BY Richard Muponde
THE opposition MDC has accused President Emmerson Mnangagwa of setting up a “vicious” crack team comprising members of the Police Support Unit, army and the Central Intelligence Organisation to suppress demonstrations.
The team is allegedly being trained at a local army barracks.
It is alleged to be behind the vicious attack on MDC supporters, passers-by and bystanders on Wednesday when MDC president Nelson Chamisa was about to give his Hope of the Nation Address.
Since taking over from the late former President Robert Mugabe in a November 2017 coup, Mnangagwa’s administration has been brutally quelling demonstrations by the opposition, civic groups and civil servants.
Six civilians were killed by soldiers on August 1 last year after they took to the streets protesting over the delay by the Zimbabwe Election Commission in announcing presidential results.
In January this year, civil society organisations said 17 civilians lost their lives following protests against the fuel price hikes by Mnangagwa and the ensuing brutal crackdown by the State security apparatus.
Wednesday’s bashing of civilians received condemnation from Chamisa and the Unites States, among others.
MDC chairperson Tabitha Khumalo yesterday said they had been made aware by their party’s intelligence that Mnangagwa had set up a crack team to deal with opposition demonstrations and gatherings.
She said the crackdown all but confirmed her party’s fear that Zimbabwe was now under military rule.
“It only confirms what we have been saying all along that we are now being ruled by the military.
All government units have been militarised and they are escalating their brutality, which confirms that they stole the election because why brutalise the people you claim voted for you?” Khumalo asked rhetorically.

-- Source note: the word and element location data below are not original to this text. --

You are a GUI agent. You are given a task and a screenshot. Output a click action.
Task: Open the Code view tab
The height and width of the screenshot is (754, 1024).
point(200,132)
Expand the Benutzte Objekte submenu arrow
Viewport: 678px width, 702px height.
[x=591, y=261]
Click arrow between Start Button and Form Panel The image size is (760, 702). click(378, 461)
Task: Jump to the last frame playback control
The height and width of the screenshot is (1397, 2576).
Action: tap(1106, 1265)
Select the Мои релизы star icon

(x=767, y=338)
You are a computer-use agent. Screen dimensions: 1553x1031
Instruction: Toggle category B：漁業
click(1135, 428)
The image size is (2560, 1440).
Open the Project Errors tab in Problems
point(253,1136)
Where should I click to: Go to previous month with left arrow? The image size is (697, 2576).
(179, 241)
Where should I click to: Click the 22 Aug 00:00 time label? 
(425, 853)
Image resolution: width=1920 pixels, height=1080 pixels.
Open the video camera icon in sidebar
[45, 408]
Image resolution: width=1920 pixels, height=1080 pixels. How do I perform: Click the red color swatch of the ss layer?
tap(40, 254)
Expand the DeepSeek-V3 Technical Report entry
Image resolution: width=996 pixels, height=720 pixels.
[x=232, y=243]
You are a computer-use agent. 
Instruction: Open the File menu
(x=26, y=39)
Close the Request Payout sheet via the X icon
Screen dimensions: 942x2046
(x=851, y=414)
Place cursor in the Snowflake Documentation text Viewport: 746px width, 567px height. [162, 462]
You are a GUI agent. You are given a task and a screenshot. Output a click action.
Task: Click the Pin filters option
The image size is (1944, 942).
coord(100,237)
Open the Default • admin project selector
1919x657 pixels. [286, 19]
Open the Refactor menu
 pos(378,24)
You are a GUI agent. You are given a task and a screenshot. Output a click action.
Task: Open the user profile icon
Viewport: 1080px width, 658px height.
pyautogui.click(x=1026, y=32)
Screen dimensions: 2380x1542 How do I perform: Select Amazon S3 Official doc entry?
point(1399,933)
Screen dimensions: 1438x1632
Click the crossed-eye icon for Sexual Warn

However, Information permanent secretary Ndavaningi Mangwana dismissed the claims as “nonsense”.
“There’s no truth in this at all. Absolute nonsense,” he said.
Police spokesperson Assistant Commissioner Paul Nyathi also refuted the allegations.
“We are not aware of the allegations being made,” he said.
Chamisa has warned Mnangagwa against his continued use of force on unarmed civilians, saying the Zanu PF leader was behaving like a dictator and had not learnt from history how tyrants end.
He said Mnangagwa was slowly sliding into the league of other dictators in the world by closing down civilian politics and faces sad ending to his two-year rule.
The US government, through its assistant secretary for the department of State’s Bureau of African Affairs, Tibor Nagy, said there was growing concern over the Mnangagwa administration’s continued disregard of the people’s freedoms as enshrined in the Constitution.